Published in February 2022

I’ve been a fan of development psychologist Todd Rose’s writing since reading his 2016 book, The End of Average.

Since writing that book, Rose has moved on from his faculty gig at Harvard to co-found Populace, a think tank “dedicated to building a world where all people have the chance to live fulfilling lives in a thriving society.”

In Collective Illusions, Rose takes on why individuals so often pursue illogical goals and participate in socially destructive behaviors. The reason is that our brains are hardwired for social conformity. To maintain alignment with the social networks that we are embedded in, we will often publicly go along with behaviors and espouse ideas that we privately disagree with.

Groupthink and mindless conformity have always been with us. Social media and politically motivated news contribute to spreading collective illusions. When broadcast widely or repeatedly posted (often by bots), extreme viewpoints can start to seem like majority opinions, even when those views are in reality held by a small number of individuals.

The way to avoid the spread of collective illusions, according to Rose, is for all of us to work to align our public behaviors with our private beliefs. We should not assume that “everyone” thinks in a certain way, as true preferences are often hidden.

One example Rose gives is in elections. Voting behaviors tend to conform with beliefs of who is most likely to be elected rather than the candidate that voters genuinely prefer.
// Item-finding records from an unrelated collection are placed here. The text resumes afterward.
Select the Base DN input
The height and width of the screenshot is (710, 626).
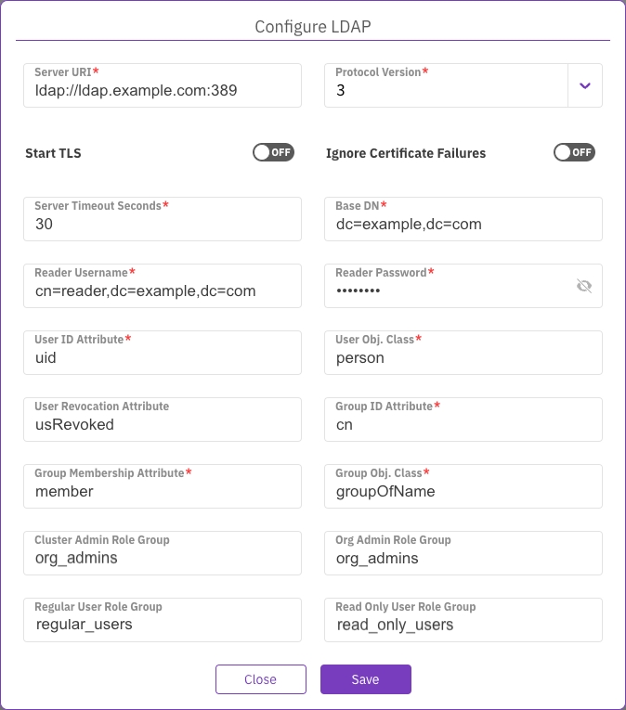click(463, 225)
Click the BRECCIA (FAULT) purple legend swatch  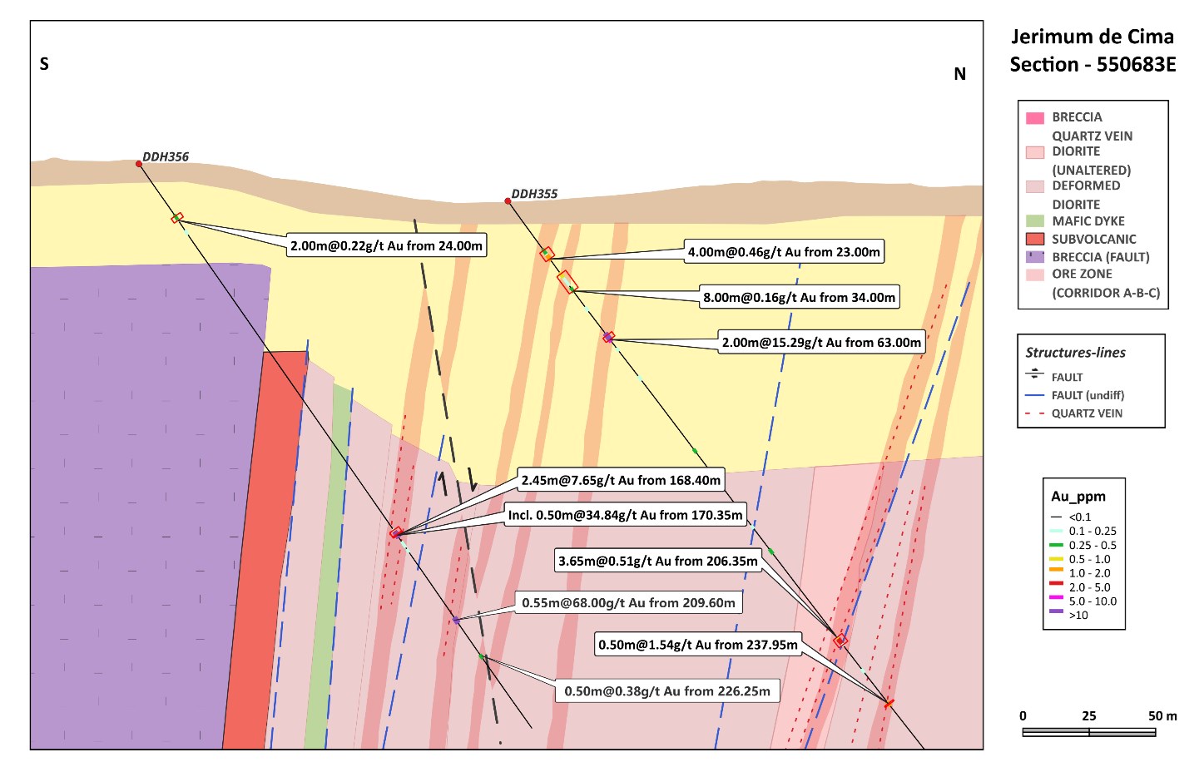[1034, 257]
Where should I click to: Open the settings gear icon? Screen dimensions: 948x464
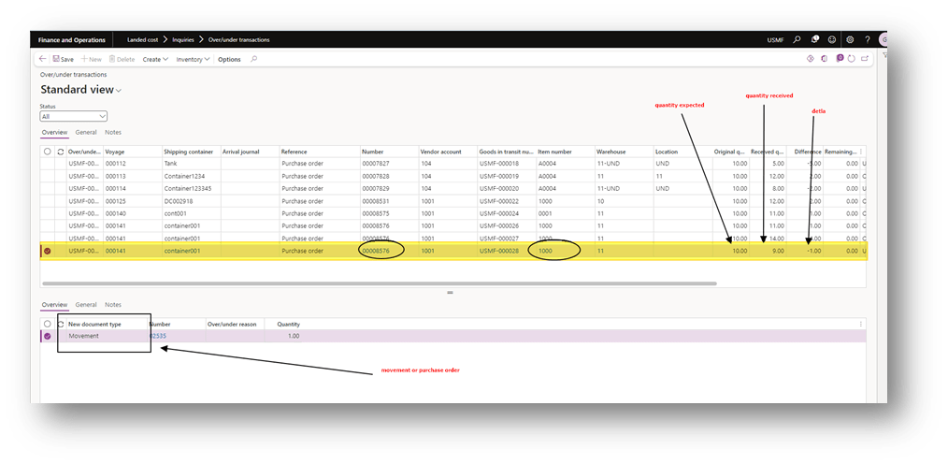(x=850, y=40)
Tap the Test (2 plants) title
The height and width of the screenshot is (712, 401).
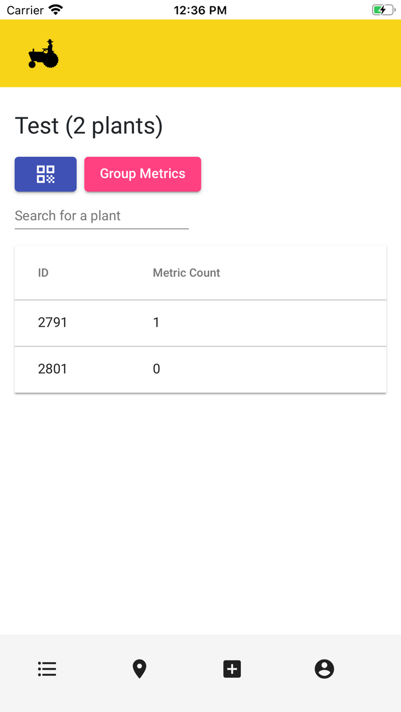(x=89, y=126)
This bias tends to hurt women and nonwhite candidates, as there is a collective illusion that white men are more “electable.”
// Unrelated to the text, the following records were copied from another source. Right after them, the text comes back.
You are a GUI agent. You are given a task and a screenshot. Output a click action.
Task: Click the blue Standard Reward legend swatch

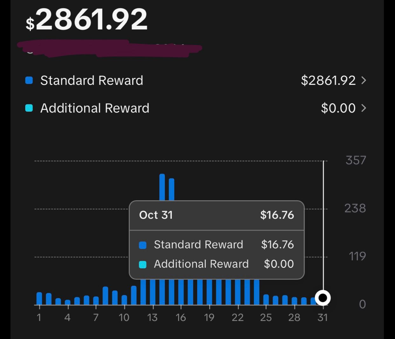click(x=29, y=80)
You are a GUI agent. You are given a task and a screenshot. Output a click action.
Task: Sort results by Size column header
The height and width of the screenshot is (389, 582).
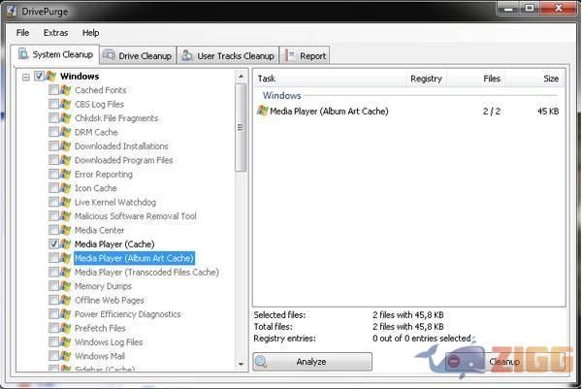point(550,79)
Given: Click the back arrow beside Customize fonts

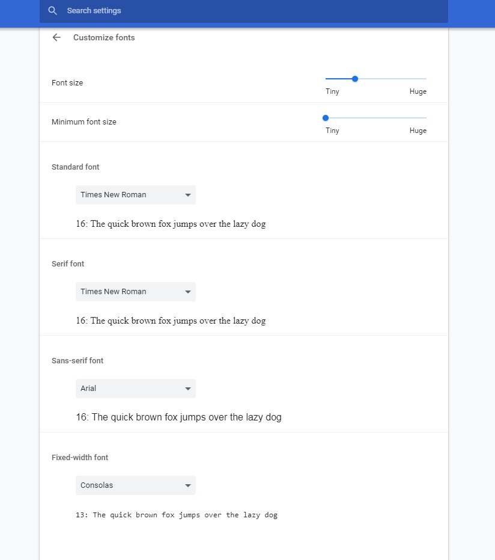Looking at the screenshot, I should tap(56, 37).
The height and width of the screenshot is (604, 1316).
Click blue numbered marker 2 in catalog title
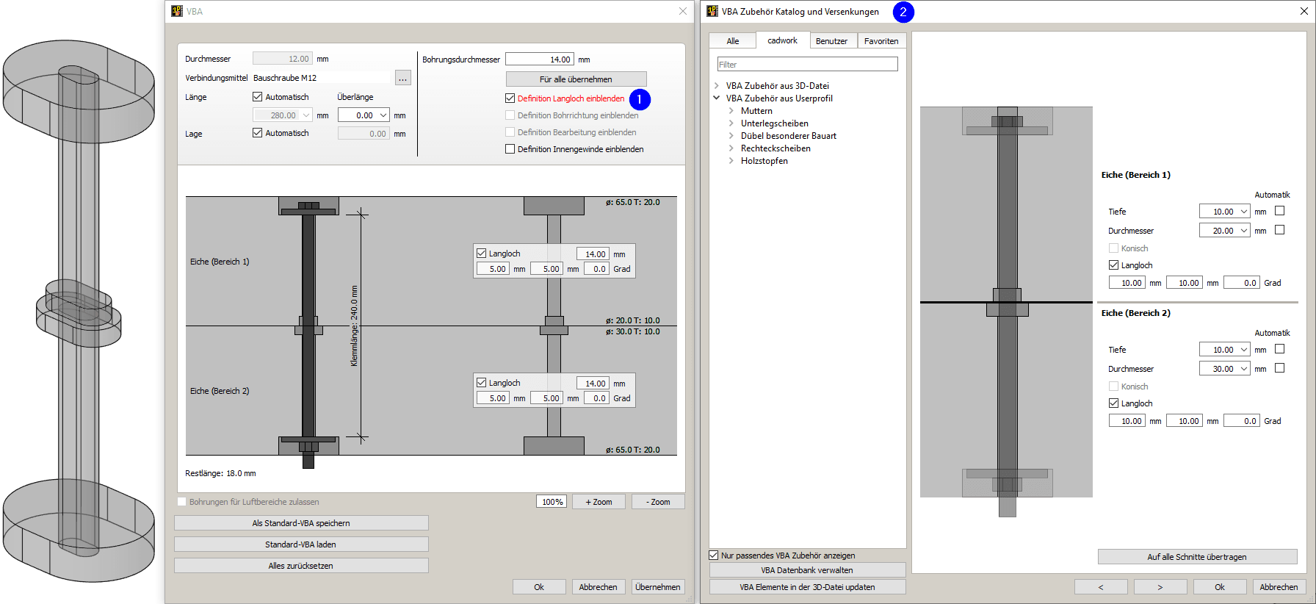coord(903,12)
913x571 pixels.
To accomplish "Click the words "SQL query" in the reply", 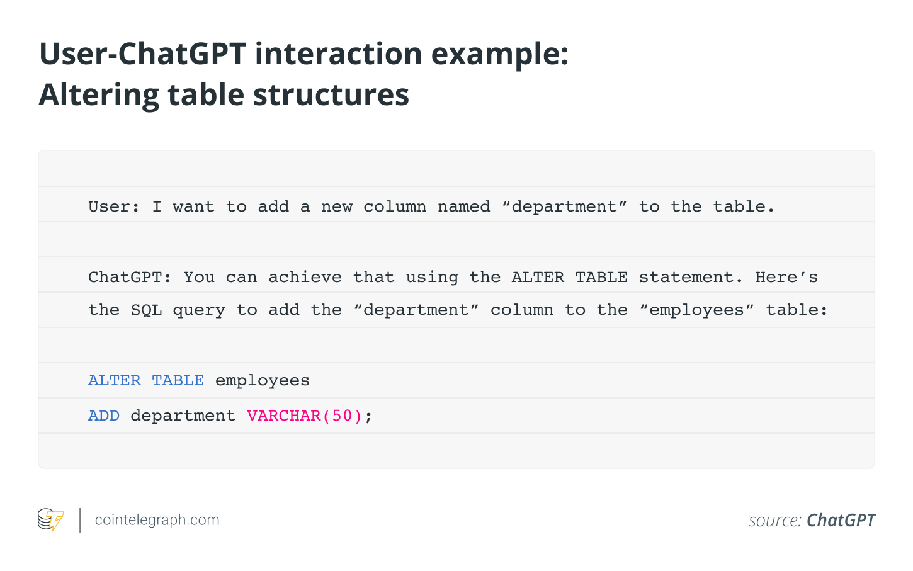I will point(178,310).
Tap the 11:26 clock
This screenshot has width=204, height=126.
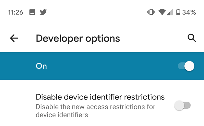(x=16, y=12)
The framing of collective illusions provides a helpful lens through which to think about how aspects of higher education persist, despite the private doubts that many in academia may hold.

One example that comes to mind is grading. How many of us continue to believe that summative grading is an effective tool to promote student learning? Given all that we know about the ineffectiveness of high-stakes exams as measures of long-term retention and as predictors of future success, why is it that high-stakes exams and final course grades are still the norm?
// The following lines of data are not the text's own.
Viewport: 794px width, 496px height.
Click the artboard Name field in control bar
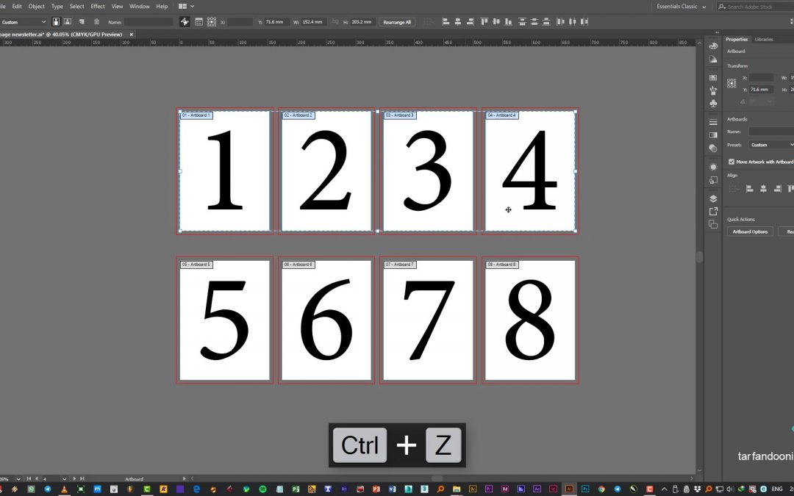(149, 22)
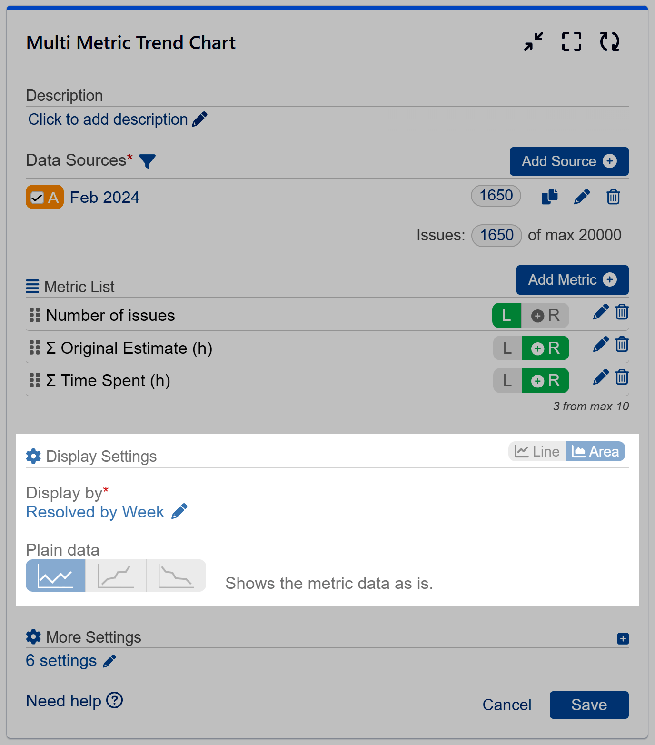The width and height of the screenshot is (655, 745).
Task: Assign Number of issues to right axis
Action: tap(546, 315)

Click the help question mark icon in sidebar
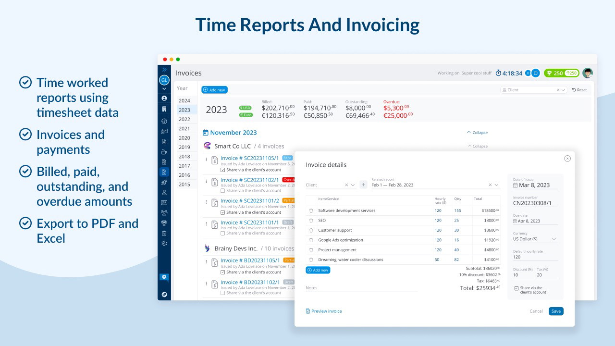tap(164, 277)
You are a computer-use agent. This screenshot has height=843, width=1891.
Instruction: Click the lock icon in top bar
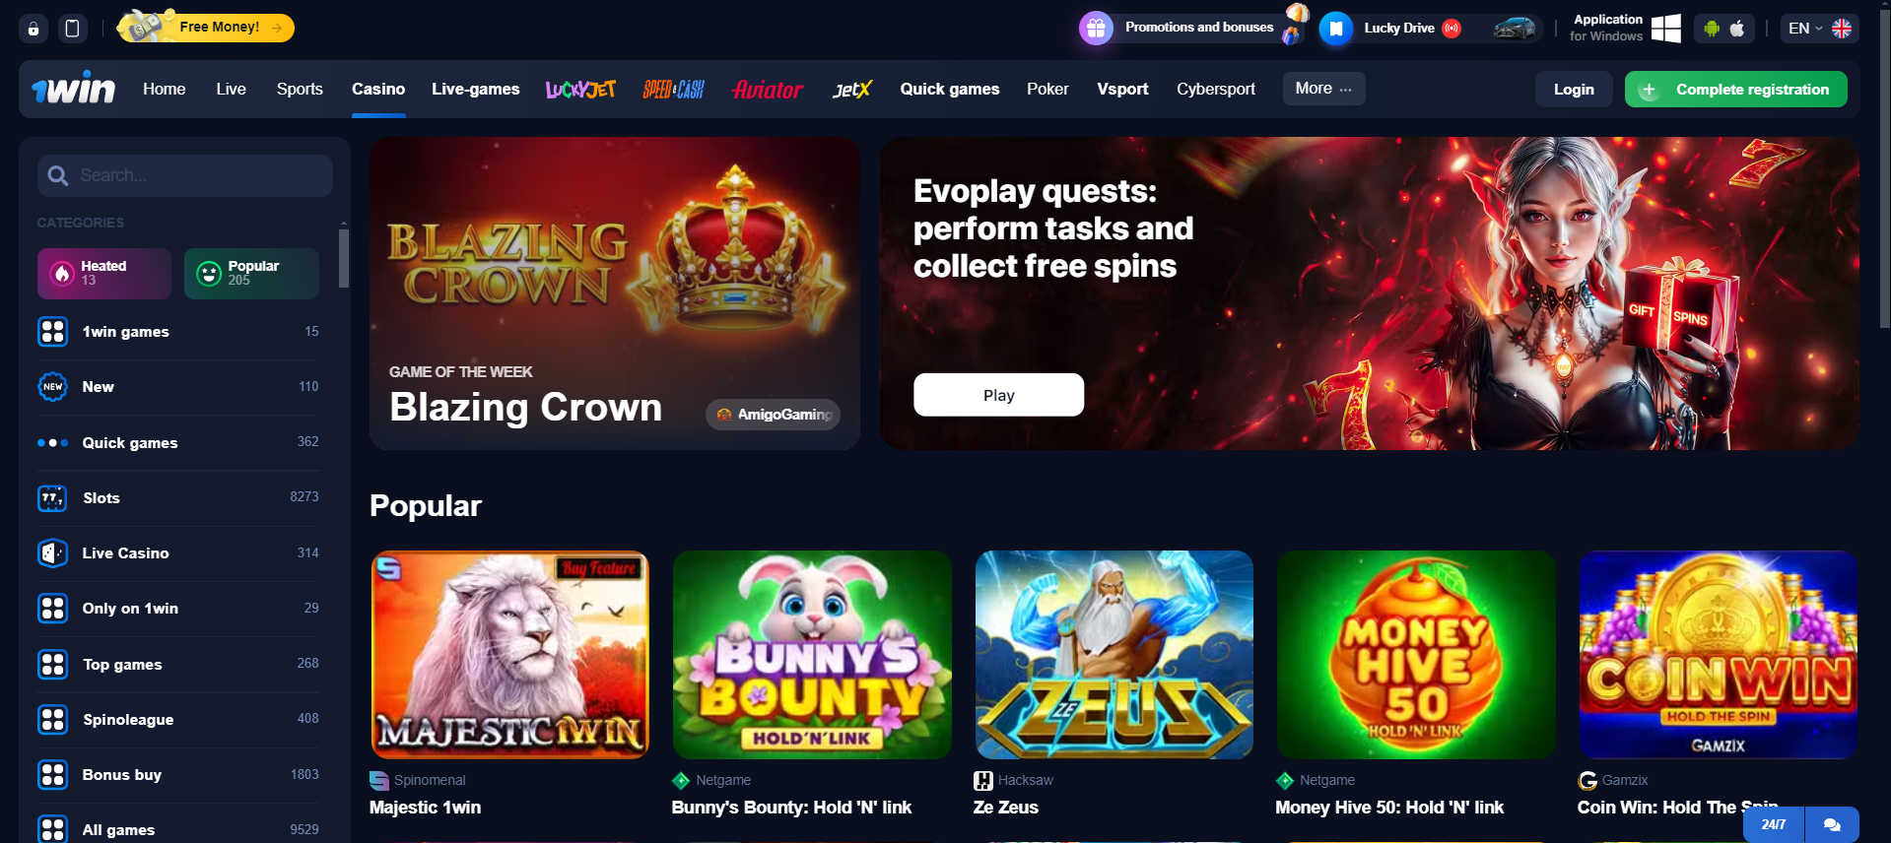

The same questions can be asked about student teaching evaluations. We know they are biased, unreliable and ineffective measures of teaching quality, and yet we persist in utilizing them for decisions related to promotion and tenure.

On the academic staff side, we all endure the performative theater of the annual performance review. We participate in this process, both giving and receiving reviews, even though we understand that the exercise is primarily designed to provide documentation to help institutions move out chronic underperformers and does little to build motivation or actionable guidance for most academic staff.

Academics are likely as guilty as everyone else in conforming to what we understand to be shared norms of thinking and behavior, at least within the context of our colleges and universities.

Reading and discussing Collective Illusions might at least provide us with a safe space to have campus conversations about what we believe about how things are done at our institutions and across higher education.

We might find to our surprise that some long-standing practices in academia have fewer defenders than we imagine.